And I really hate people say "Well, you just gotta pull yourself out of it and go on."

My own grandmother who suffers from depression told me that last night. Random people I talk to alone tell me that I just need to perk up and deal with it.

No, I don't. I spent my life hiding my depression from family and friends and played the "perk up" card. I'm tired of "perking up" for people...
 

Fantasmo

Member
No friends here. Used to pissed me off, but doesn't anymore. I use that time to get to know myself, learn for my career, planning on starting a second one, getting in shape slowly but surely, and just plain relaxing. No friends are better than friends who you can't connect well with or have little in common with.

And since I'm not where I want to be physically financially or mentally why force it? When I get there Ill hit the ground running. I'm fun to be around so once I'm more fit Ill be more attractive by default and once I'm financially where I want to be I can have women over and have a cool place to be in.

I used to get depressed but its just a waste of time to linger on that. I'm using my time wisely to get where I feel good about myself. Once that's there, I can get out there and make a good impression.
 
And I really hate people say "Well, you just gotta pull yourself out of it and go on."

My own grandmother who suffers from depression told me that last night. Random people I talk to alone tell me that I just need to perk up and deal with it.

No, I don't. I spent my life hiding my depression from family and friends and played the "perk up" card. I'm tired of "perking up" for people...

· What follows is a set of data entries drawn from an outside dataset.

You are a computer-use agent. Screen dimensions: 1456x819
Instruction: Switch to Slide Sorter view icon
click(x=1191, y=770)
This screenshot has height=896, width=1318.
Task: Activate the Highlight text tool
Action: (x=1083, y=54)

I'm at the point where I'd tell my own parents to go fuck themselves if they told me to "pull myself together". Life's too short and miserable to let other people make it even more miserable. Anyone who doesn't even try or at least fake some kind of understanding can get lost.
I honestly wouldn't even care if I got disinherited. I'd rather not have to put up with asshole comments and not get any money in 30 years than suck it up and be even more depressed for the next 30 years.

My #1 tip for anyone who has asshole relatives: unless you're very sure that you will inherit a lot of money in less than 10 years from them, it's probably not worth putting up with them if they consistently make your life worse. What good is money you won't even see because you jumped off a building before you could inherit it?
 
Anybody on Zoloft? It takes many, many hours to have an orgasm on this stuff, if it happens at all. Is this temporary, because if not, it's back to the doctor I go to see if there's an alternative. Shame, it works well for me otherwise though, makes it easier to relax during quiet moments without the mind spiraling into negative thoughts.
 
Anybody on Zoloft? It takes many, many hours to have an orgasm on this stuff, if it happens at all. Is this temporary, because if not, it's back to the doctor I go to see if there's an alternative. Shame, it works well for me otherwise though, makes it easier to relax during quiet moments without the mind spiraling into negative thoughts.
Try to add Buspar. It helps with the orgasm problem, at least for me with Luvox + Buspar.
 

Jimothy

Member
It's funny how a lot of depressed people are completely tone deaf when it comes to other people's depression. My mom is the exact same way. Always telling me to just get out and meet people. Go to class and feel about it. You can do it. Um, yeah, I would really like to do those things, but I'm kind of mentally ill. It's almost like people think their case of depression is more special than other people's. Like they have more of a right to be depressed than you, thinking that all you need to do is cowboy up. They're the ones who are really depressed. I'm not saying my mom is alaways like that, but the way she treats me sometimes is really baffling considering the mental shit she's had to deal with.
 

madp

The Light of El Cantare
I'm completely comfortable with solitude, but I'm really frightened of growing old and being alone then. That's the time to reap the rewards of the love you've sewn throughout your life, and the thought of me in mouldering away in some dark little hovel, ruminating on how anyone who ever loved me is long dead, and then my corpse being thrown in a ditch because there was no one to claim it makes me uncomfortable, even though I probably won't live long enough to be completely alone in the world.

My one true friend I can barely even stand to talk to now because he went from living in squalor with three-inch toenails and nothing but Mountain Dew in the fridge to falling into a six figure job at 23 and getting married to a girl he knew in high school. That kind of attitude makes me a loathsome person, but the success, health, and happiness of others is one of my most severe depression triggers. I have no ego and don't think I'm more deserving of anything than anyone else. It just serves to remind me of what an aberration I am, and I can't handle it.
 

Gui_PT

Member
So do you guys do something to help with the mood? Something that'll prevent you from freaking out or just to chill out a bit?
 

Wilsongt

Member
It's funny how a lot of depressed people are completely tone deaf when it comes to other people's depression. My mom is the exact same way. Always telling me to just get out and meet people. Go to class and feel about it. You can do it. Um, yeah, I would really like to do those things, but I'm kind of mentally ill. It's almost like people think their case of depression is more special than other people's. Like they have more of a right to be depressed than you, thinking that all you need to do is cowboy up. They're the ones who are really depressed. I'm not saying my mom is alaways like that, but the way she treats me sometimes is really baffling considering the mental shit she's had to deal with.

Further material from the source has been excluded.